Оба начали уставать, но Пардус как будто меньше. Начало чувствоваться преимущество нескольких лишних сантиметров длины меча. Пару раз Урсус чудом избежал ранения и наконец почувствовал, как горячий метал задел его кожу. Он отпрянул в ужасе. Из длинного пореза на груди обильно выступила кровь. Центральные трибуны издали такой рёв, что разочарованные стоны дальних были заглушены почти полностью.

И вот тут на него опять накатило… Он кинулся вперёд как раненый зверь на охотника и желал только одного – разорвать, растерзать. В мясо, в кровь, в зубы! Он мстил за только что пережитый страх смерти, за испуг, которые видели зрители.

В конце концов Урсус очнулся сидящим на противнике. Их мечи и разбитые щиты валялись поодаль. Пардус то ли скалился, то ли улыбался разбитым ртом, взгляд его был мутен.

Прокуратор предсказуемо не стал требовать смерти поверженной знаменитости.

Рана Урсуса оказалась несерьёзной: кровь остановила элементарная перевязка.

Наградой за непростую победу стала ещё одна ночь с Орит. Его отвели к ней сразу после окончания игр. Так она захотела. Его, впрочем, это тоже вполне устраивало.


Когда пришёл черед разговоров, Орит спросила:

– А когда оно наступит, это твоё время, в котором, как тебе кажется, ты живёшь?

– Ну, судя по тому, что у вас правит Понтий Пилат, я живу почти через две тысячи лет, – прикинул Урсус.

– Предположим, я бы хотела поверить… Как ты можешь мне это доказать?

Он задумался…

– Наверное, никак… Но я могу рассказать тебе о моем времени.

Она села и поджала под себя ноги:

– А расскажи!

Антон Сергеевич помолчал, подбирая слова.

– Пожалуй, главным отличием между нашими временами является то, что в моем большую часть тяжёлой работы делают машины…

– Но ведь и у нас тоже так!

– Нет. То, что есть у вас – это ещё даже не машины, а механизмы. Они служат лишь для того, чтобы немного облегчить труд рабов и животных. Наши машины гораздо умнее. Есть даже такие, которые помогают человеку считать и принимать решения…

Это очень удивило Орит:

– Принимать решения? Значит, они умнее человека?

– В чем-то да.

– Но тогда ваши машины опасны. Когда они поймут насколько слаб человек, то уничтожат его.

– Зачем им это делать? – немного опешил Антон Сергеевич от такой прозорливости.

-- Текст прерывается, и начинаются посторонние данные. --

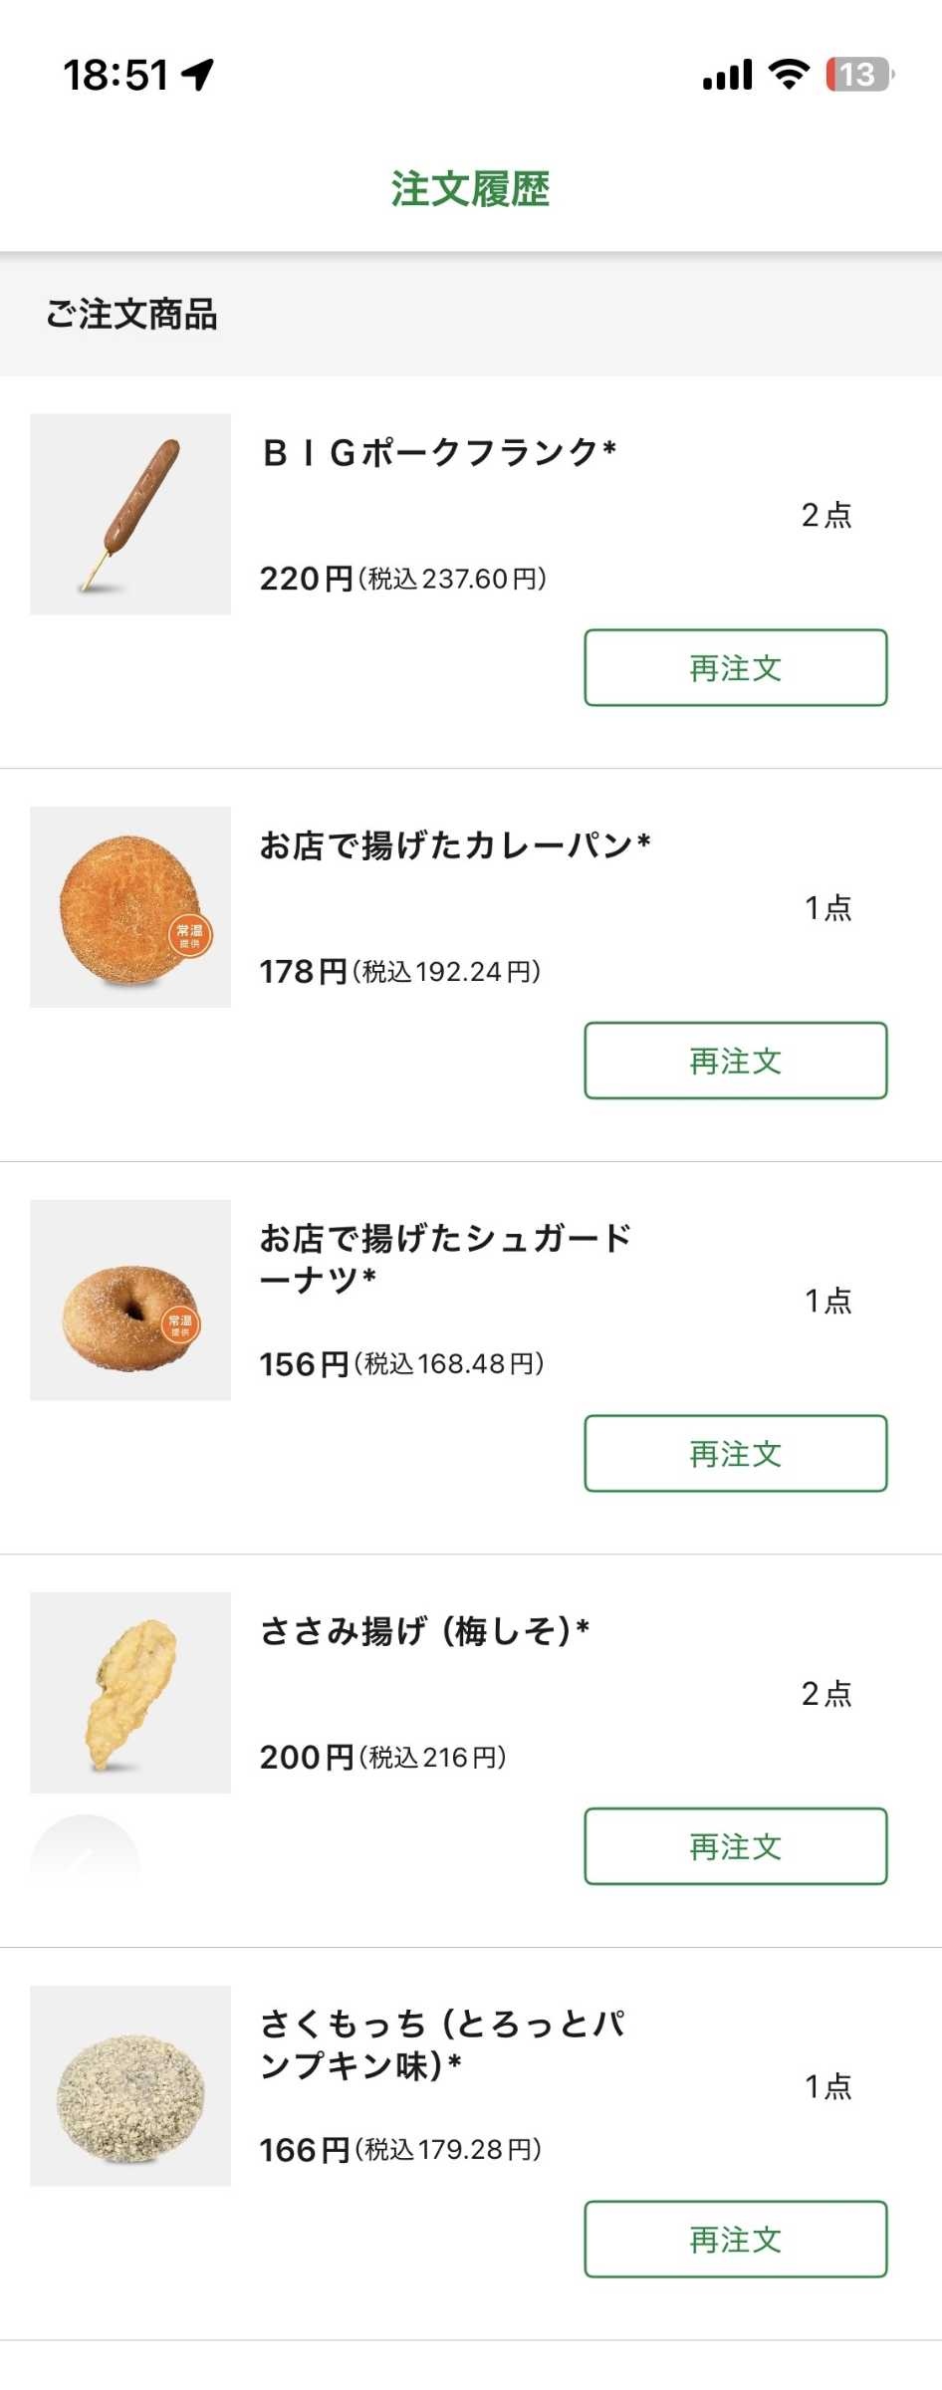Open the お店で揚げたカレーパン product name

(x=455, y=845)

– Как зачем? Это закон природы – тот, кто слабее, уничтожается.

– Но машина – не часть природы.

– Почему? Ее ведь сделал человек, а он часть природы, значит и машина – часть природы и должна подчиняться её законам.

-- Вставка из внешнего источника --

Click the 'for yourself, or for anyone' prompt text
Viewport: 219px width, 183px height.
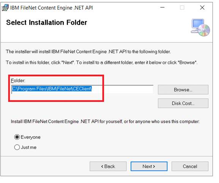[x=105, y=122]
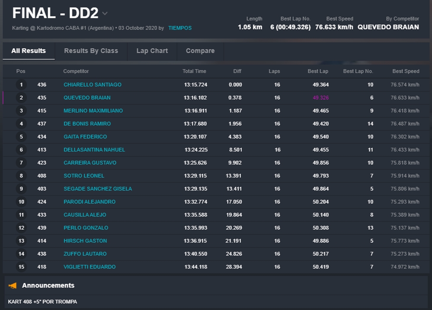
Task: Open SEGADE SANCHEZ GISELA competitor link
Action: (x=98, y=189)
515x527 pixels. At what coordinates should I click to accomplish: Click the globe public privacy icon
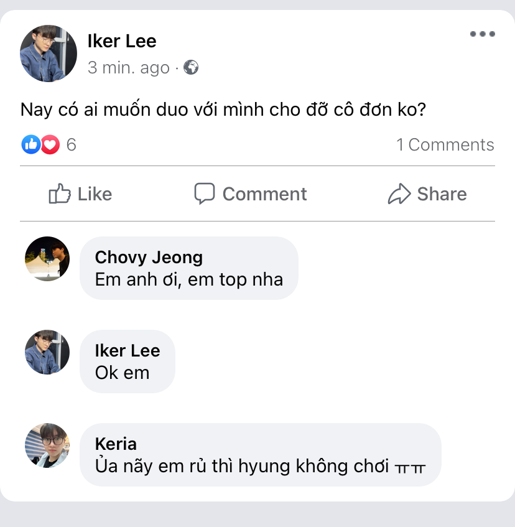191,67
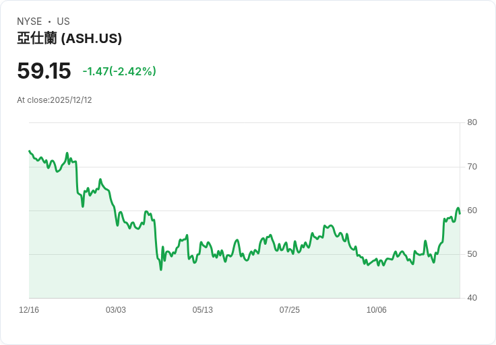Click the -1.47(-2.42%) price change text
The height and width of the screenshot is (345, 496).
[x=119, y=71]
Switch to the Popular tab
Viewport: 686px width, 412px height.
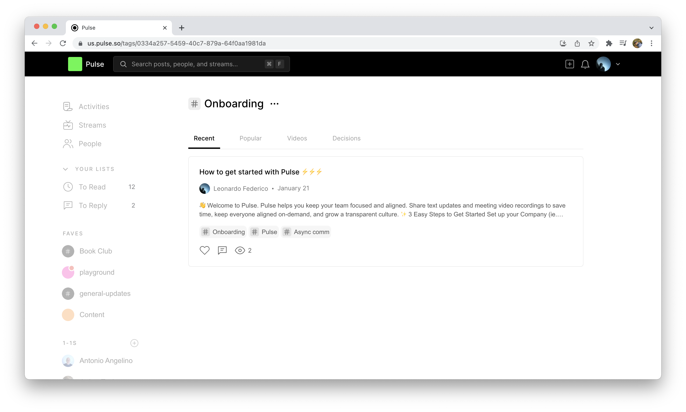250,138
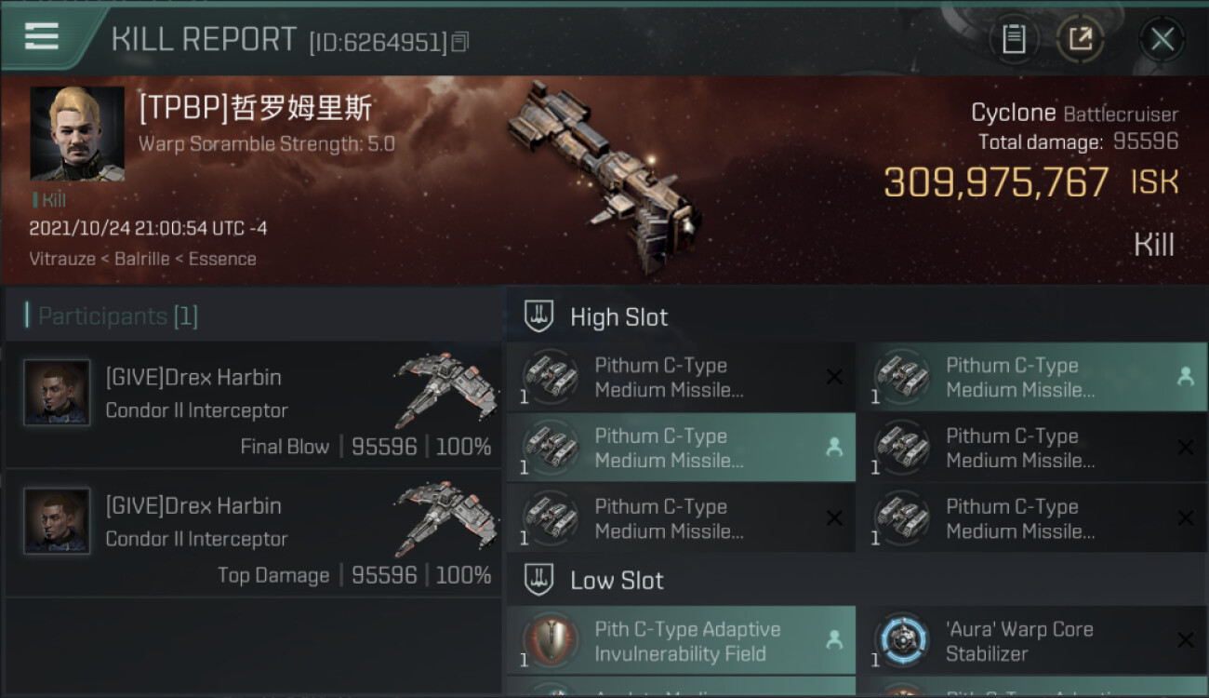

– Но, милая Орит, это же софистика…

– Почему же? Видишь вот этот персик? – она взяла фрукт. – Теперь я его съедаю… – откусила кусочек, прожевала и проглотила.

– Очень интересно…

– Персик – часть природы. Я тоже. Надеюсь ты не будешь этого отрицать?

– Ни в коем случае!

– Значит, часть природы взяла у природы другую её часть, переработала, и… То, что получится в результате, тоже будет частью природы?

Он поморщился.

– Ох, не к лицу тебе этот натурализм…

– Всего лишь эмпирический подход, – Орит ждала ответа.

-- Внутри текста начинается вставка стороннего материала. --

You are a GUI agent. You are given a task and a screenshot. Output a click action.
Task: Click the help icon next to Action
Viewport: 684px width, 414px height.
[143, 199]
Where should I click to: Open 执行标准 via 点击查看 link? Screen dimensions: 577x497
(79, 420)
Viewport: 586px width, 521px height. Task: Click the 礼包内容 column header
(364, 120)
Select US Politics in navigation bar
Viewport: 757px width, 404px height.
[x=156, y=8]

– Ну да, да. Безусловно. Результат взаимодействия тебя с персиком тоже будет частью природы, – подтвердил Антон Сергеевич, улыбаясь – он уже понял, к чему она клонит.

– Так вот и человек, дитя природы, берет у природы дерево или железо и перерабатывает его в машину. Значит машина – тоже часть природы! – Орит торжествовала.

Он делано возмутился:

– А вот это уже чистой воды демагогия!

Она безразлично пожала плечами и принялась доедать персик.

Загрузка...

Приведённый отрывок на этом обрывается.